“I had assumed it would not be,” replied Colonel Craighill smiling. “It is a part of the assets!”
“Certainly, the Wayne-Craighill Company! As I am both a Wayne and a Craighill I prefer to stay in; I assume you don’t care one way or another.”
“On the other hand, I am glad to see that you have a mind of your own in the matter, and your feeling about your grandfather, the founder of the house, does you great credit, my son. It pleases me more than I can say. I should not be retiring myself if this were not in line with my plans of several years for concentrating my interests. I can use this money to better advantage elsewhere.”
He did not explain how he proposed to re-invest the money derived from the sale of the jobbing business, and Wayne asked no questions. A number of men were waiting, as usual, to see Colonel Craighill, who presently took up several cards from his desk and rang for the office boy to begin admitting the callers.
Wayne had ordered Joe to bring down his runabout at four o’clock and for half an hour he idled as he waited in his own office. He came and went as he liked by the hall door in his room so that the clerks in the outer office never knew whether he was in or not.

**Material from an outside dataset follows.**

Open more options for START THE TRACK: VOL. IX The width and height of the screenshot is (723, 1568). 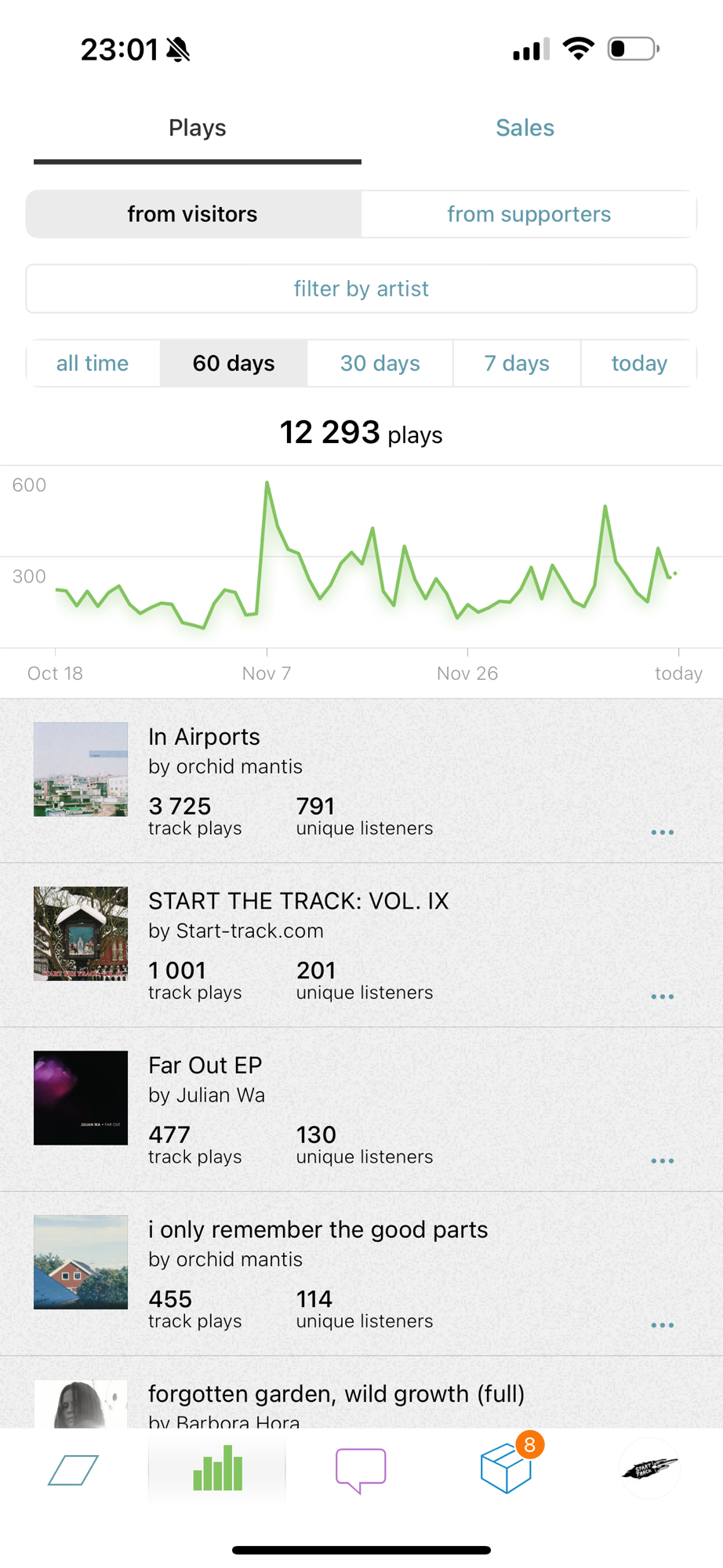pos(663,997)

“Home, Joe!” and he sat silently pondering until the car drew up at his father’s door. As he hung up his coat he was conscious of a new expectation, a new exhilaration. His heart beat fast as he stood, listening intently, like one who is startled by an obscure sound in a lonely house and waits for its recurrence. He had gone home to see his father’s wife; he had gone expecting to find her alone, and he peered into the dim drawing room guardedly as though fearful of detection. A clock on the stair struck the half-hour and its chime, familiar from childhood, beat upon his ears jarringly, and sent confused alarms bounding through his pulses. He turned into the library and there the thronging hosts of memory that the scene summoned, steadied and sobered him as he stood within the portières. Then, as he swung round into the hall, he heard a light laugh above, and Mrs. Craighill came running down to meet him. Her step on the stair was noiseless; his pictorial sense was alive to the grace of her swift descent.
“Home so soon!”
She put out her hand and waited at the foot of the stair. A rose-coloured house-gown, whose half-sleeves disclosed her arms from the elbow, seemed to diffuse a glow about her. He stood staring and unsmiling where her laugh had first arrested him until she spoke again.
“I didn’t know I was so forbidding as all that!” she said and walked past him into the library. She found a seat and he threw himself into a chair a little distance away from her. They looked at each other intently, he grave and sullen, she smiling.
“Well, you did it!” he said presently.